Yes, that's the intended behaviour. I think it's probably sufficiently
well-covered by the docs here:

https://www.postgresql.org/docs/current/trigger-definition.html#:~:text=If%20an%20UPDATE,the%20destination%20partition.

  If an UPDATE on a partitioned table causes a row to move to another
  partition, it will be performed as a DELETE from the original partition
  followed by an INSERT into the new partition. In this case, all
  row-level BEFORE UPDATE triggers and all row-level BEFORE DELETE triggers
  are fired on the original partition. Then all row-level BEFORE INSERT
  triggers are fired on the destination partition.

and then a couple of paragraphs further down, it mentions how a
row-level BEFORE trigger can return NULL to cause an operation to be
skipped.

So a BEFORE UPDATE trigger can block any kind of update, including a
cross-partition update, whereas a BEFORE DELETE trigger can prevent
rows changing partitions, while allowing other kinds of updates. That
might be quite handy under some circumstances, but it would also block
deletes, so it may not be ideal for all cases.

Anyway, that's what it's supposed to do.

Regards,
Dean




On Tue, Dec 12, 2023 at 9:16 PM Dean Rasheed <dean.a.rasheed@gmail.com> wrote:
On Tue, 12 Dec 2023 at 09:50, Richard Guo <guofenglinux@gmail.com> wrote:
> BTW, while testing this patch, I encountered some confusion regarding
> cross-partition update.  As we know, cross-partition update works by
> first deleting the old tuple from the current partition.  So if we have
> BEFORE ROW DELETE triggers that suppress the delete, the update would be
> suppressed.  For in-partition update, there is no such problem.
>
> Does this match the expected behavior?

Yes, that's the intended behaviour. I think it's probably sufficiently
well-covered by the docs here:

https://www.postgresql.org/docs/current/trigger-definition.html#:~:text=If%20an%20UPDATE,the%20destination%20partition.

  If an UPDATE on a partitioned table causes a row to move to another
  partition, it will be performed as a DELETE from the original partition
  followed by an INSERT into the new partition. In this case, all
  row-level BEFORE UPDATE triggers and all row-level BEFORE DELETE triggers
  are fired on the original partition. Then all row-level BEFORE INSERT
  triggers are fired on the destination partition.

- **Element and text position data**
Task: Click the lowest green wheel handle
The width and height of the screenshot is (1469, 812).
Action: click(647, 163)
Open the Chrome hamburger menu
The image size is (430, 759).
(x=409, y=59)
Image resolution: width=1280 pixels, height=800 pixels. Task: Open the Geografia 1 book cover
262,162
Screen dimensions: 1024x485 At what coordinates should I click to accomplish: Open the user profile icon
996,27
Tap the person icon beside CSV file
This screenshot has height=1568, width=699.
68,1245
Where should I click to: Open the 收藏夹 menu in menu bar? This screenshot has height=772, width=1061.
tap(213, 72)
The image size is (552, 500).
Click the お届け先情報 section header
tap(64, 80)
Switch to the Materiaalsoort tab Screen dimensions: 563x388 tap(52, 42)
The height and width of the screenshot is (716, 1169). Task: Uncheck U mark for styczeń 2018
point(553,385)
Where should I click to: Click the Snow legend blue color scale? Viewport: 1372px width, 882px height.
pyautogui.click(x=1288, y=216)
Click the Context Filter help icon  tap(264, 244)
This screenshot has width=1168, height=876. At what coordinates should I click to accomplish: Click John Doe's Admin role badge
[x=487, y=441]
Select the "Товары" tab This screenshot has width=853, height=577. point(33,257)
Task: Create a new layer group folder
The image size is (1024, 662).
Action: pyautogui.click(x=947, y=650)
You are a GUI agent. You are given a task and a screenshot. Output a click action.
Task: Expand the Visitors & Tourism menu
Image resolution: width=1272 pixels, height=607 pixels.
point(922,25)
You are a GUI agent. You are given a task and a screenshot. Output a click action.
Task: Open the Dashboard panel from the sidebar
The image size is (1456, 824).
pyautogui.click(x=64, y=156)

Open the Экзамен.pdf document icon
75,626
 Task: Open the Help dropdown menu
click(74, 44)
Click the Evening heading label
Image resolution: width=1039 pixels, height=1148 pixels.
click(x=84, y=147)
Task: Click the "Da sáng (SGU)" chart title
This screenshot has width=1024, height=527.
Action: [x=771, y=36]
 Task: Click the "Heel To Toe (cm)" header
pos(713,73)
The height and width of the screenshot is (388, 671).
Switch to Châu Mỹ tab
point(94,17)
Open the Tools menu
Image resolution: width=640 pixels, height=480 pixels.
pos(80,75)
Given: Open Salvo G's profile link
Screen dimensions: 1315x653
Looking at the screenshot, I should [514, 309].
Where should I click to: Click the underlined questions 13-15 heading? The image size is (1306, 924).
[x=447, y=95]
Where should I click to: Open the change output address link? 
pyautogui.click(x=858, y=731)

- **TASK TO CARRY OUT**
Pick up the mailing-list thread about PostgreSQL triggers and cross-partition updates after its last line and keep writing it. Nothing in the listing is needed here.

- **WRITTEN REPLY**
and then a couple of paragraphs further down, it mentions how a
row-level BEFORE trigger can return NULL to cause an operation to be
skipped.

So a BEFORE UPDATE trigger can block any kind of update, including a
cross-partition update, whereas a BEFORE DELETE trigger can prevent
rows changing partitions, while allowing other kinds of updates. That
might be quite handy under some circumstances, but it would also block
deletes, so it may not be ideal for all cases.

Anyway, that's what it's supposed to do.

Ah, I see.  Thanks for the detailed explanation!

Thanks
Richard
sorry for the noise.
generally I only do regress tests, I should do regress and isolation tests.
your patch is correct, especially ExecCrossPartitionUpdate canSetTag
logic is very intuitive to me.

The test example is so good. Maybe it takes a bit of time for people
to comprehend. (i think)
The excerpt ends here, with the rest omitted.